- Dataset
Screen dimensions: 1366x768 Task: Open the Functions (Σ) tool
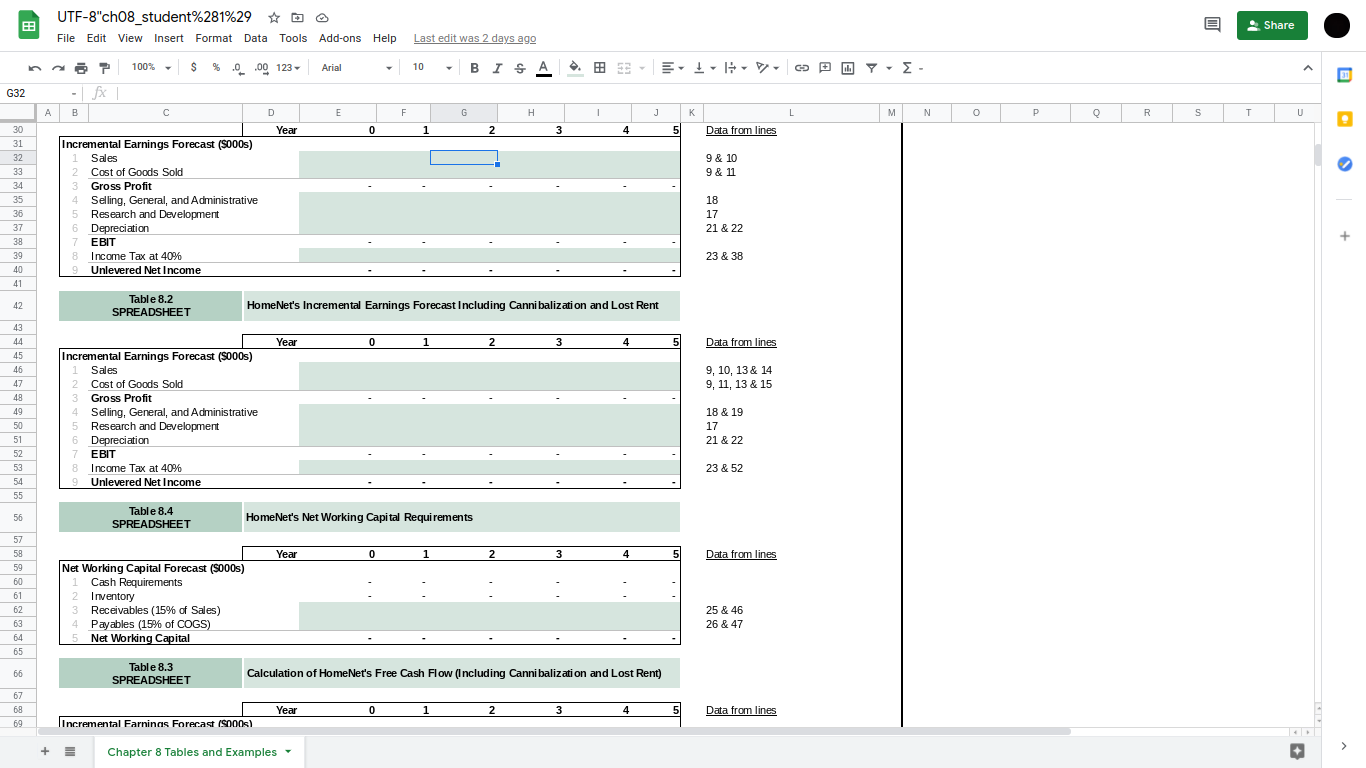tap(906, 67)
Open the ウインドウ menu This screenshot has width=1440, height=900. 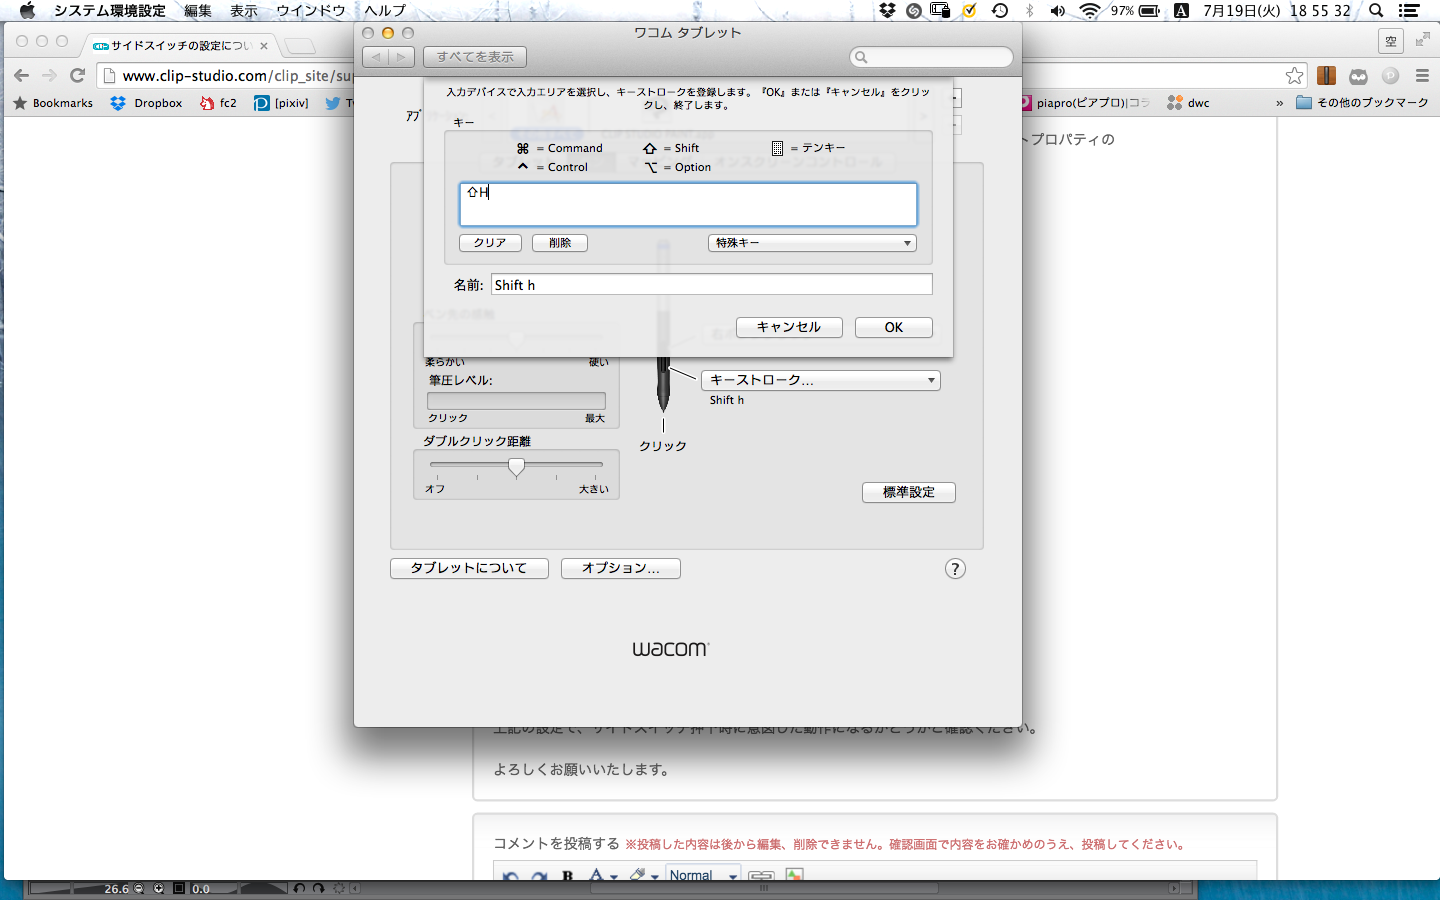pyautogui.click(x=310, y=11)
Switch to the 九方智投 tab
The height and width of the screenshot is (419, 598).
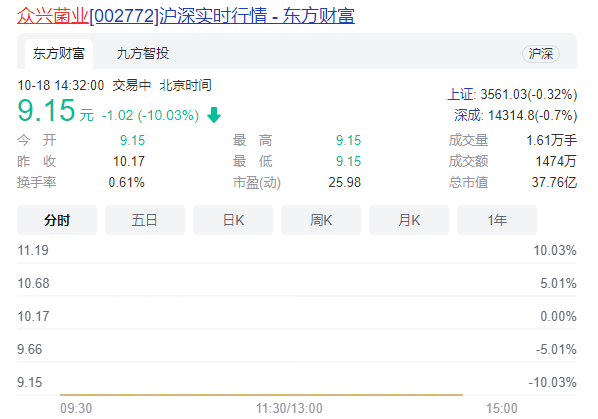(143, 53)
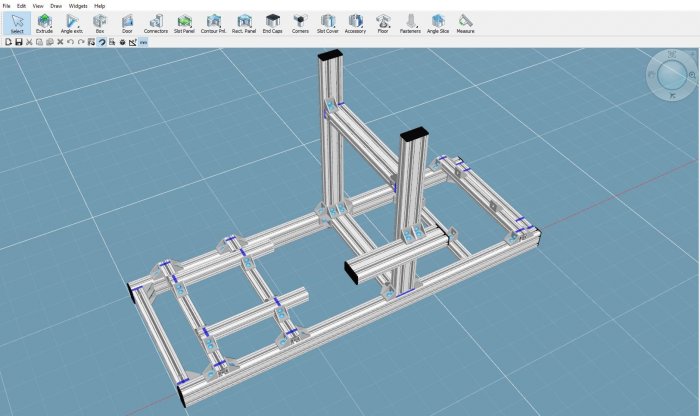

- Task details
Rewrite the records starting with the line containing "Switch to the 九方智投 tab" and continuing through the end of the records, substituting "capture" for "screenshot" and leaving everything else unchanged. Omit the pictures from your answer.

- Solution for this problem
Switch to the 九方智投 tab
The height and width of the capture is (419, 598).
(143, 53)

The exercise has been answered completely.